Farmers are being given longer to sign up for Countryside Stewardship following criticism that applicants were given too little time to join last year.
The 2016 application window for the Higher-tier and Mid-tier of the Countryside Stewardship scheme will open earlier and for longer this year, said Natural England.
Growers and livestock producers will be able to apply for the next round of Countryside Stewardship from 14 March, it said on Friday (12 February).
The new window will remain open until 30 September.
Natural England chief operating officer Guy Thompson said the agency had taken on board concern that the scheme opened for applications only during the busy summer months during 2015.
“Taking on board the lessons learned from last year and the feedback we’ve received, we’ve made a number of improvements to Countryside Stewardship this year.
“Applicants will have more time to develop their agreements and better information to help them.
“We’re working to make it as simple as possible for farmers to apply, while still making sure this targeted scheme makes the biggest possible difference to our environment.”

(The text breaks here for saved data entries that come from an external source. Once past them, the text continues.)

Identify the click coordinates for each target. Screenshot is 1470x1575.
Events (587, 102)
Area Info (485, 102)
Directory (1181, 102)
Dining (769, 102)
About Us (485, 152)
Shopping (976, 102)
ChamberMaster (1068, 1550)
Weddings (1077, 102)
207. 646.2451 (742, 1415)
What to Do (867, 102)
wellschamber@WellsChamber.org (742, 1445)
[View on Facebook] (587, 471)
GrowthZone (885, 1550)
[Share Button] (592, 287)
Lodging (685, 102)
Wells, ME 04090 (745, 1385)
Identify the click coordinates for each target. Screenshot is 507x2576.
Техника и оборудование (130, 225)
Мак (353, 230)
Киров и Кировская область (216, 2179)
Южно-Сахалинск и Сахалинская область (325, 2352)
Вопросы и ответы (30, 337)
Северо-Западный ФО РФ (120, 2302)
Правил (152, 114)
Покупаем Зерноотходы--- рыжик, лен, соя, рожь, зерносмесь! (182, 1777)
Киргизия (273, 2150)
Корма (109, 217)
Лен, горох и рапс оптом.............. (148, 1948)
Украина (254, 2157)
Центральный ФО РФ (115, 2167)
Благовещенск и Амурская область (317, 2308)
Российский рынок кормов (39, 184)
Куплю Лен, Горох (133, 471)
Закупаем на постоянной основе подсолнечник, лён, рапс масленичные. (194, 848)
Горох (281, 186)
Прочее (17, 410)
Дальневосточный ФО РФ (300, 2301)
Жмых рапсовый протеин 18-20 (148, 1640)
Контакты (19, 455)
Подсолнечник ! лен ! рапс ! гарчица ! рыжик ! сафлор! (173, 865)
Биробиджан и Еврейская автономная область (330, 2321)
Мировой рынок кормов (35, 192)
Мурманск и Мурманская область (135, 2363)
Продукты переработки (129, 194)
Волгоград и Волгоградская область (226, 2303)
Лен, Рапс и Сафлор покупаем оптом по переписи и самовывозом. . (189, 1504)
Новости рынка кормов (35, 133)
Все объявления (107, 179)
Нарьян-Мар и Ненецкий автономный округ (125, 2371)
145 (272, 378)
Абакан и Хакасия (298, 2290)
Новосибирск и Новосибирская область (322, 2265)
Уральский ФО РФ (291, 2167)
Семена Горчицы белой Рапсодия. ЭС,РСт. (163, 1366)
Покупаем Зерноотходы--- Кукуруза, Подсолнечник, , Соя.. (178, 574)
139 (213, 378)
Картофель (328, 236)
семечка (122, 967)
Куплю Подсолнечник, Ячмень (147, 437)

Mr Thompson said new and improved guidance material would be available from mid-March.
An online option selection tool would make it easier for applicants to choose the right high-scoring options for their applications, he added.
Some £900m is available for projects to restore habitats, improve water quality and woodland, reduce flood risk, protect landscapes and provide year-round food and shelter for wildlife.
But just 3,000 agreement offers were issued after the flagship scheme was launched last year as a replacement for Entry-level and Higher-level Stewardship.
Farmers described some 800 pages of guidance notes – including requirements to keep photographic records of landscape features – as draconian and ridiculous.
Just 13% of farmers responding to an NFU survey said the guidance answered their questions and 82% were not satisfied with the ease of finding the information they needed.
NFU vice-resident Guy Smith said: “The most important part of the scheme is farmers’ ability to make it work for both the environment and their business.
“We’ve seen some huge holes in the first year of the scheme – the ‘wobbly’ start which Defra admitted to – which tell us it needs significant work.”
Mr Smith said the NFU would hold Defra and Natural England to the commitment they had made on improving the scheme every year.
“Farmers shouldn’t have to decipher guidance – it should be simple, usable and available as early as possible,” he said.
“We know the appetite is there for agri-environment schemes and we need to make it easy for farmers who are interested in applying to do so.
“We stated the need for a longer application window to the minister. This would allow applicants the time to develop applications before harvest.
“Record-keeping requirements must be sensible and there should be something in it for livestock farmers – the scheme must have environmental options for this sector.
Mr Smith said he was confident that uptake would improve if improvements were made.
“With this, we must have the reassurance that resources will be in place to deliver Countryside Stewardship agreements in a timely manner.”
The Natural England website includes a timeline of other important dates for Countryside Stewardship application windows in 2016.